Minerva
Tengo la suerte de verla desde mi terraza. Ella también puede verme a mí, que es otro tipo de suerte. Altísima y altiva, oscura e impertérrita, mantiene sus dos afanes recortados, sobre el edificio del Círculo de Bellas Artes, contra este cielo precioso de Madrid que cada día amanece más imprevisible. En sus ciento veinte años de empeño le han caído chuzos de punta a esta Minerva que ha logrado, como diosa de hierro, no desfallecer. Guerra y sabiduría son esos dos afanes, sin contradicción: contra los elementos hay que pelear para alcanzar la altura, con una mirada que se eleve, con una lanza alerta. Minerva no es naïf.
El Círculo de Bellas Artes entregó el miércoles sus medallas de oro a varios creadores e intelectuales distinguidos por sus aportaciones a la vida cultural: Emilio Lledó en Humanidades, Martín Chirino en Artes Plásticas, Rafael Moneo en Arquitectura, Rafael Azcona en Cine, Juan Hidalgo en Multimedia, Amancio Prada en Música y José Luis Gómez en Teatro. Qué más da quiénes fueran los de la medalla o lo que pensemos de su aportación cultural. Lo curioso es que, en una generosa proyección de tinte freudiano, el Círculo entregaba medallas cuando la medalla se la merece el Círculo y debería ser recibida por él. Porque, excepto Minerva, hace apenas diez años todo en el Círculo parecía condenado a caer, a volverse cascotes decadentes de un esplendor que muchos ni siquiera podíamos recordar, y su fachada y sus muros, su mortecina iluminación, sus polvorientos rincones, despedían ese tufillo a casino de provincias, mezcla de un patetismo y una nostalgia sin remisión.
Entonces llegó un hombre y apañó como pudo un equipo de acción. Puede que desde una terraza ese hombre se hubiera inspirado muchas veces observando la mano con la que la diosa no había dejado de empuñar su lanza, erguida la cabeza, protegida con casco del desánimo. Puede que este hombre ni siquiera tenga terraza y que, desde la altura suficiente de un ser humano a pie de calle, sólo alzara la vista, piso por piso, entre columnas y entre ventanales, hasta apenas intuir el futuro de esa herencia. Puede ser, simplemente, que todo se deba a que ese hombre que cruzaba un zaguán espléndido y triste, con la enorme y apenas verosímil responsabilidad de rescatar su brillo, era un poeta. Se llama César Antonio Molina y durante los años que ha dirigido el Círculo de Bellas Artes ha demostrado dos cosas. La primera, que con afán de lucha y de sabiduría se hacen las cosas bien, se salvan del declive; la segunda, lo que es capaz de gestionar, con la mirada en apariencia ausente, un poeta. No digo cualquier poeta; digo un poeta de los que creen en la altura.

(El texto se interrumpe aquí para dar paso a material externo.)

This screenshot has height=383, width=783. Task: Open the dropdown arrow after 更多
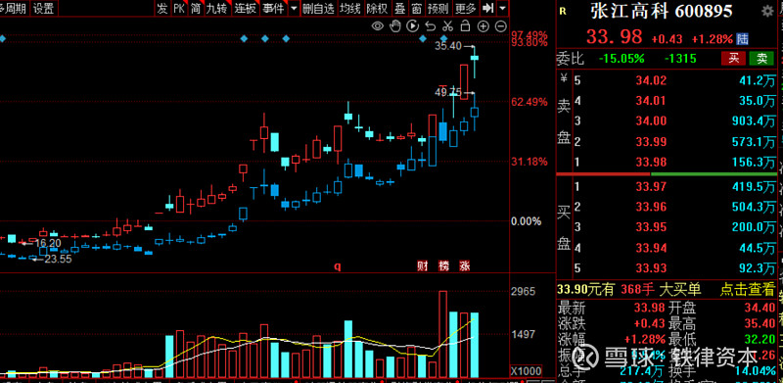(502, 8)
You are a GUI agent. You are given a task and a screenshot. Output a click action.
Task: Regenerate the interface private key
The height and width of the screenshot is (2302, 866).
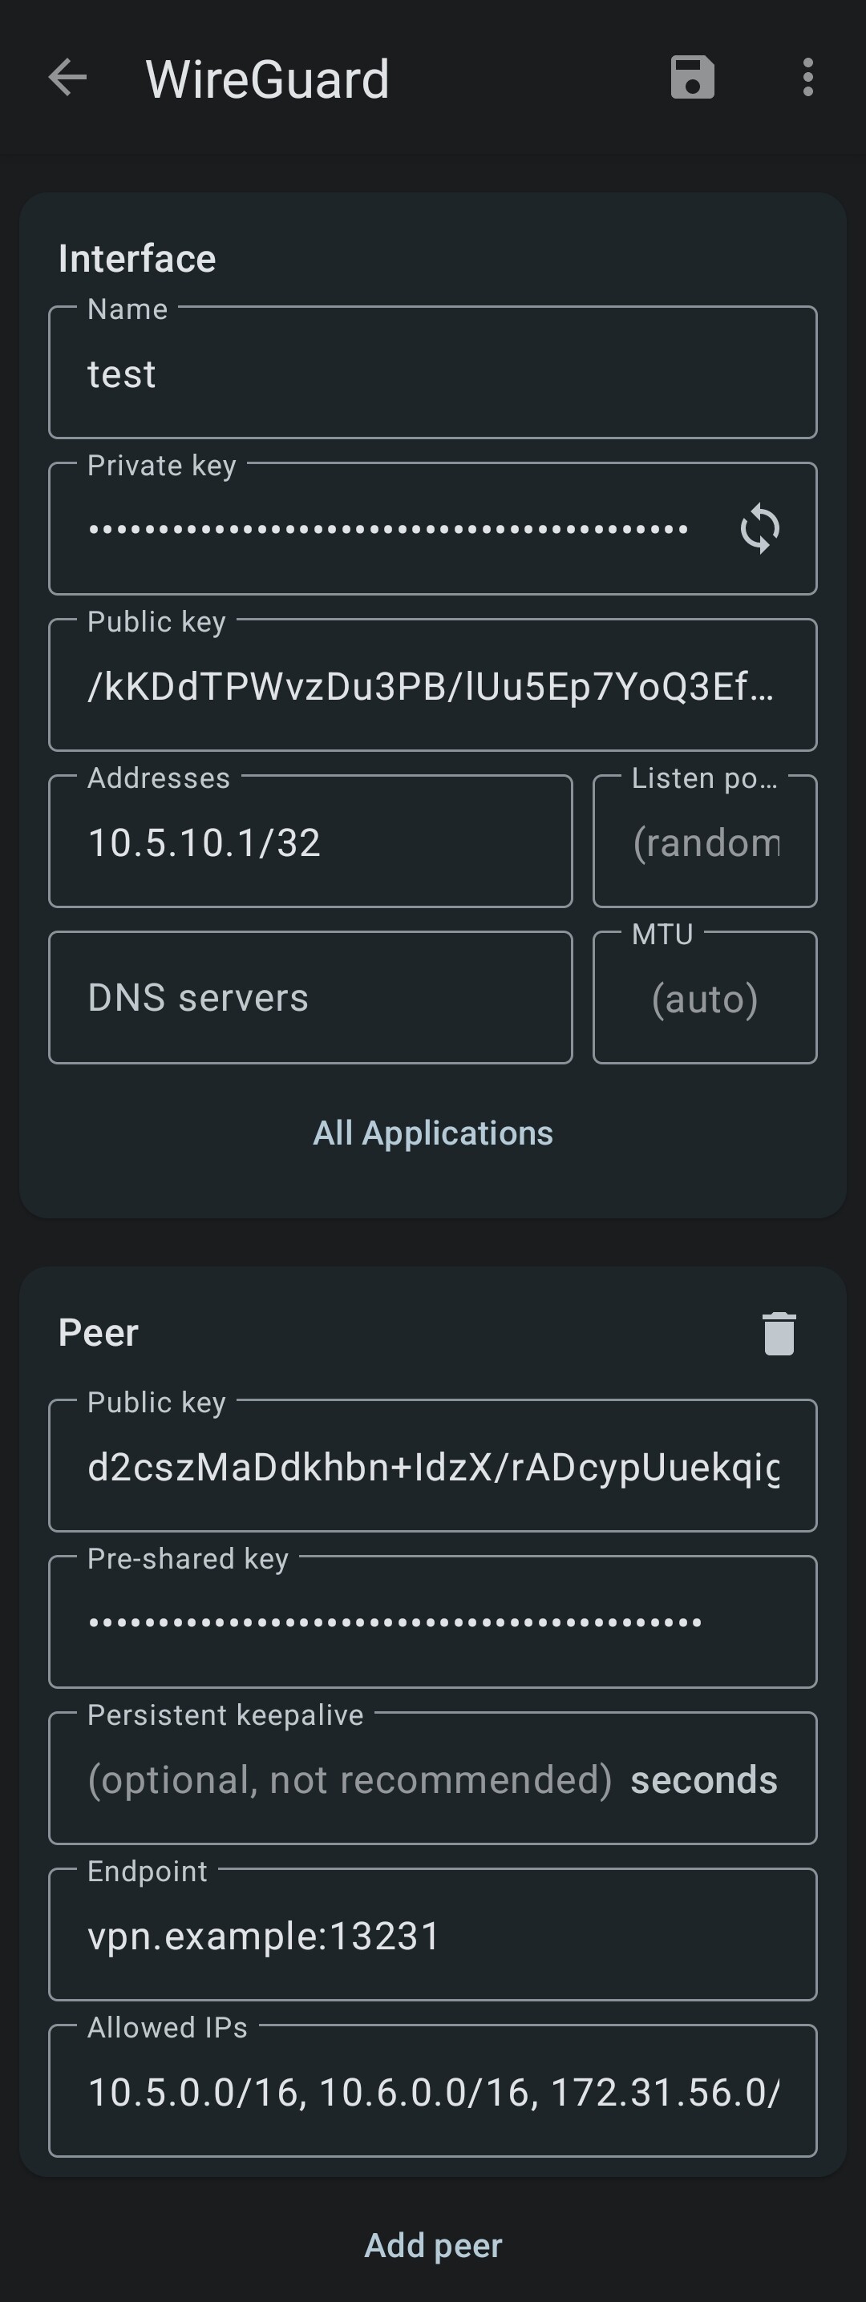(757, 528)
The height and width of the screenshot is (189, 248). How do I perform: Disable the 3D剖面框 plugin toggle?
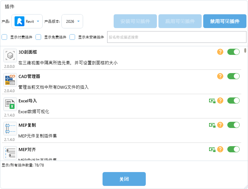point(233,52)
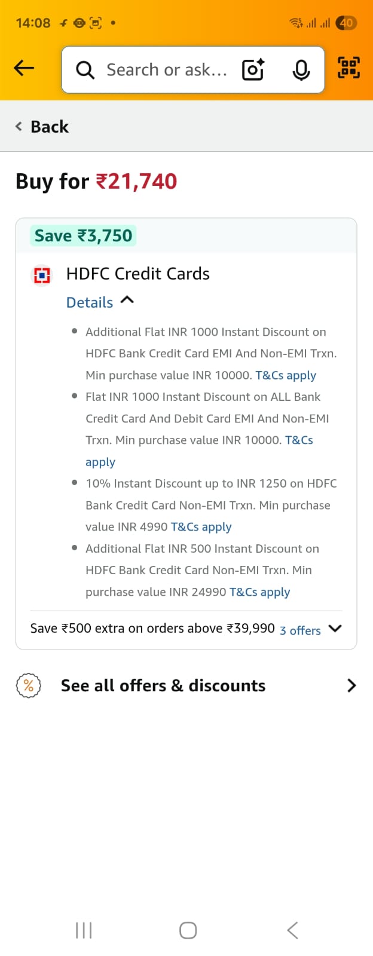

Mientras en un piso del Círculo se entregaban medallas, un par de ellos más arriba se presentaba un libro de la escritora y periodista Pepa Roma, titulado Jaque a la globalización. Lo presentaban, junto a la autora, José Vidal Beneyto, que es un chico muy joven y lleno de ilusiones políticas al que la vana fuerza de los años le ha puesto cuerpo y cara de señor mayor, y Joaquín Estefanía, que es un economista en cuya mesa de trabajo conviven, en lógica ideológica, los papeles con datos del Fondo Monetario Internacional y las fotos de su perro. Dos palabras protagonizaron las intervenciones de todos ellos: disidencia y resistencia. Recordaban la frontera histórica que supusieron los acontecimientos de Seattle para los movimientos sociales; recordaron a las mujeres que en los países pobres y en conflicto ejercen la justicia de la memoria; Pepa Roma advertía de que la globalización conlleva, mundialmente, el mayor enriquecimiento de una minoría y el imparable empobrecimiento de una mayoría cada vez mayor. Se apelaba a la disidencia y a la resistencia en perfecta armonía con los de las medallas de oro de un par de pisos más abajo.
Y arriba, Minerva en tensión, bélica, intelectual. Le dije a César Antonio que algún día le pondrían un busto en la puerta del Círculo. Se le perdió un poco la mirada, torció el gesto: 'No, yo quisiera que me recordaran por uno de mis poemas'. Por eso es un buen gestor.